彼岸。生きている私たちと、亡くなった先祖のために、功徳を積むために設けた修行の期間です。

 最近、とくに感じることは、亡くなった霊は修行を積むことができないということです。肉体があるから修行に意義があると感じるようになりました。お盆は目連尊者が母の餓鬼道から救うために行われるようになりました。母親は死んで餓鬼の世界に行かされたのです。そこから、抜け出すことができず放浪していたのです。その母の苦しみを救うために、生きている目連尊者が供養され、その功徳により餓鬼道から逃れることができました。お彼岸は私たちの先祖に功徳を送ってあげるときです。

 また、生きている私たちが、日頃、怠っていた仏道修行を積み、生きているときの安穏と、死んでからの浄土への道筋を確保するためなのです。

 私たちの肉体という生命は断絶しても魂は不変に存続します。魂は生き続けているのです。秋に紅葉し落葉しても、また春になると若葉が生じ、花や果実を実らせるように、私たちの魂という生命は過去・現在・未来と永遠に続いていくのです。だからこそ、仏道修行が大事であり、現在、どのように生きていくかが大事なのです。

 法華経の自我偈には、「我れ常にここに住す」とか、「方便して涅槃を現ず」、「実には滅度せず」などと説かれています。これは、釈尊の肉体は滅び死んでも、魂は死んでいないということを説いています。魂とか霊魂などはないと思っている人は再考してください。法華経には人間の永遠の生命を説いています。これが久遠実成ということです。

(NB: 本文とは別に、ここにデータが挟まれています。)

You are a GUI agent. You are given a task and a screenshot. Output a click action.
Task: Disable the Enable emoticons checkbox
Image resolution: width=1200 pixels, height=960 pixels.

 親しい人との別れは寂しいことです。現世では二度と姿を見、話ができないと思うからです。しかし、修行を積めばこれが可能になります。亡くなった人にたくさん功徳を積んであげてください。力がつけば、いざというときに私たちの前に現れて助けてくれるものです。法華経は最大の功徳力をもっています。大きな栄養を持っているのです。栄養のないものをたくさん食べても力がつきませんが、法華経は強い功徳を与えることができます。深く強い信仰をされ、日蓮聖人から認められる信仰されますよう願っています。